Священник дочитал молитву, закончив ее словами:

— Отцу, Сыну и Святому Духу, аминь.

— Аминь, — отозвались все хором.

Послышался скрип скамей, передвигаемых по каменному полу.

Бэн оказался сидящим справа от Элизабет — это место обычно занимал Эдмунд. Ему было немного не по себе, но окружающие, похоже, не возражали.

— Что ты узнал о стрижке? — спросила она.

— Овцы проворны и очень не любят, когда их заставляют расстаться с шубами, — ухмыльнулся он. — Но ты была права: шерсть великолепна.

Элизабет кивнула и, положив себе рыбы, отломила кусок от каравая. Слуги наливали вино в кубки. Перед ними поставили жирного петуха, начиненного хлебными крошками, луком и шалфеем. Элизабет разорвала птицу надвое и вместе с несколькими ломтиками ветчины положила половину Бэну.
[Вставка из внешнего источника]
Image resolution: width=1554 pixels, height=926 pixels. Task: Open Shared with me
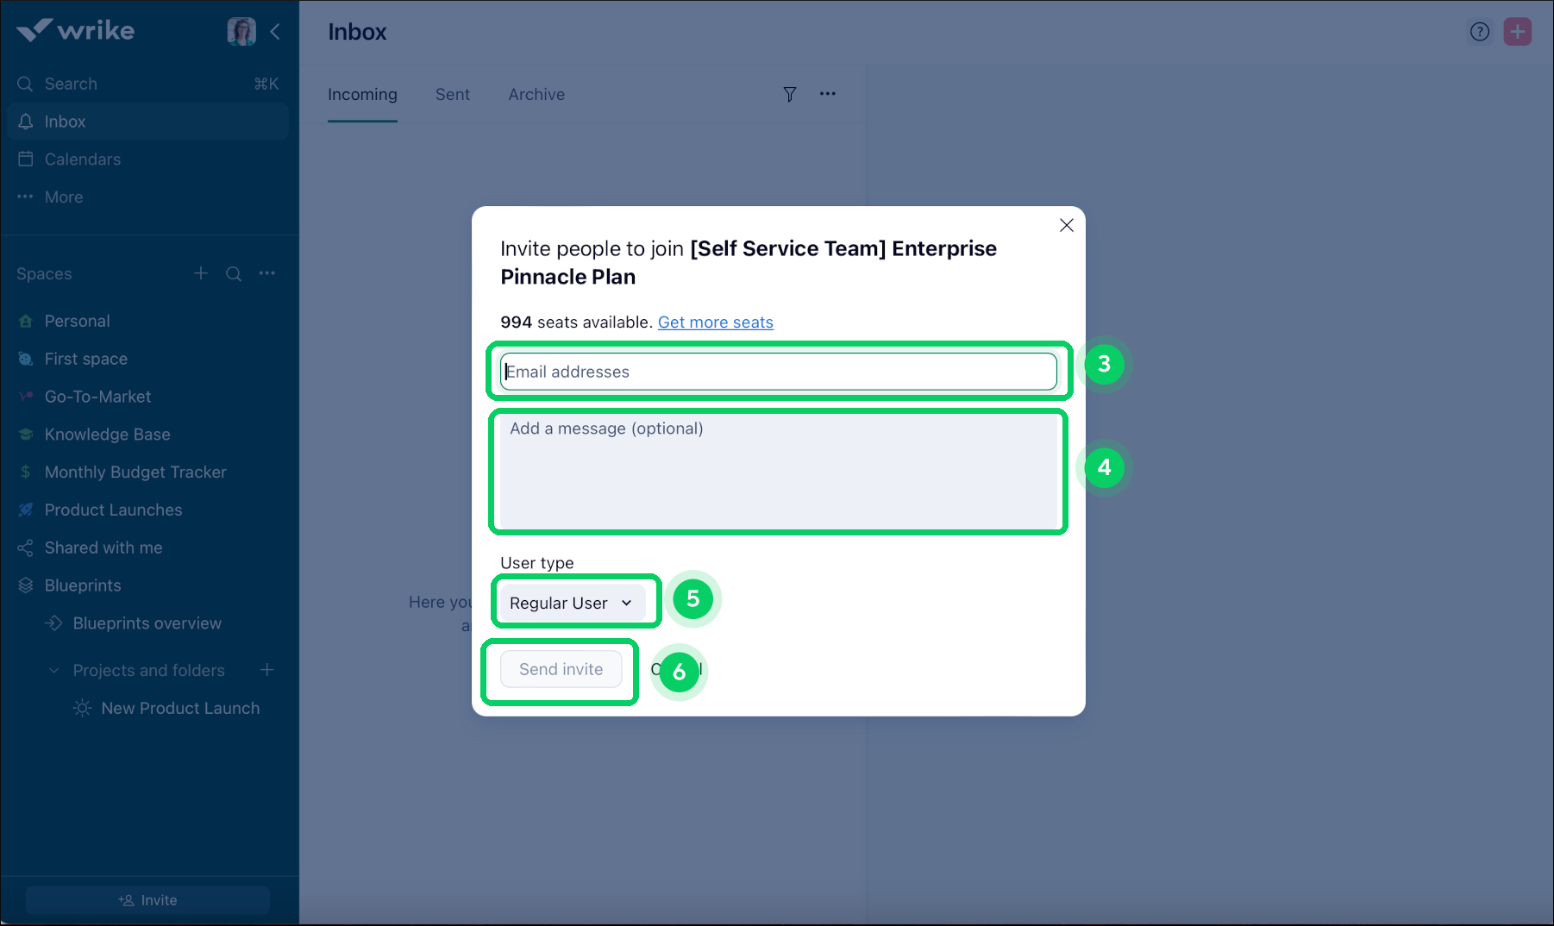pyautogui.click(x=101, y=547)
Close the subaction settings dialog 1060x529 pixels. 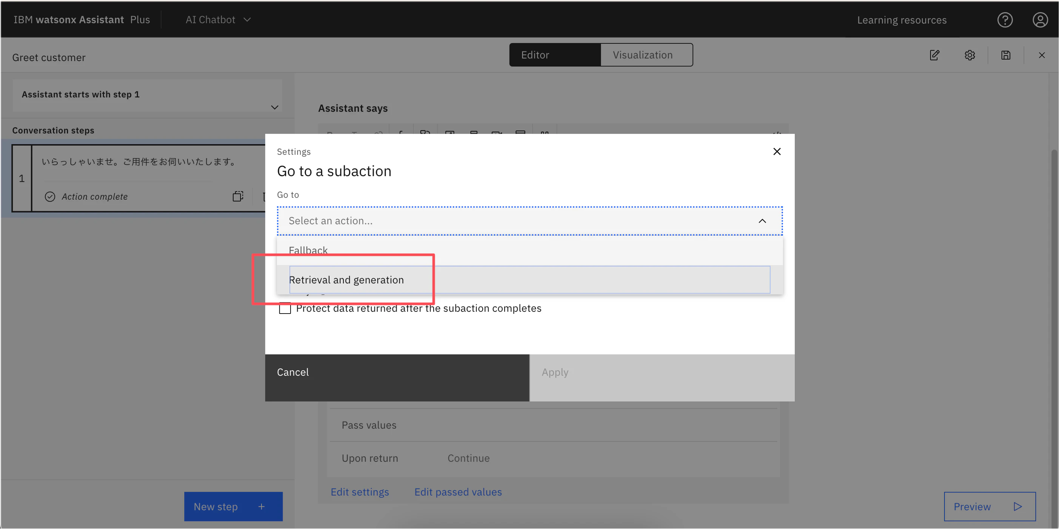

Он ничего не сказал, но втайне удивился, что она обращается с ним как с ровней.

Оглядевшись, он понял, что все восприняли это как должное, поэтому поблагодарил хозяйку и принялся за еду. Она добавила несколько ложек горошка и хлеб. Он ел и пил… и вдруг, на кратчайшее мгновение, позволил себе представить, каково это — быть хозяином такого дома и каждый вечер сидеть рядом с Элизабет. Его женой. Но тут же опомнился. Пустые мечты!

— Ты не должна прислуживать мне, — прошептал он, когда она положила ему на тарелку толстые ломти сыра.

— Почему?

— Я не достоин этого места и тебя.

— Разве не я решаю, достоин ты или нет? В конце концов, я — хозяйка Фрайарсгейта. Забудь об этой своей неуместной и, откровенно говоря, страшно раздражающей скромности. Тебе она не идет, и я готова побиться об заклад, что твой отец согласился бы со мной. Я уже говорила, ты станешь моим мужчиной.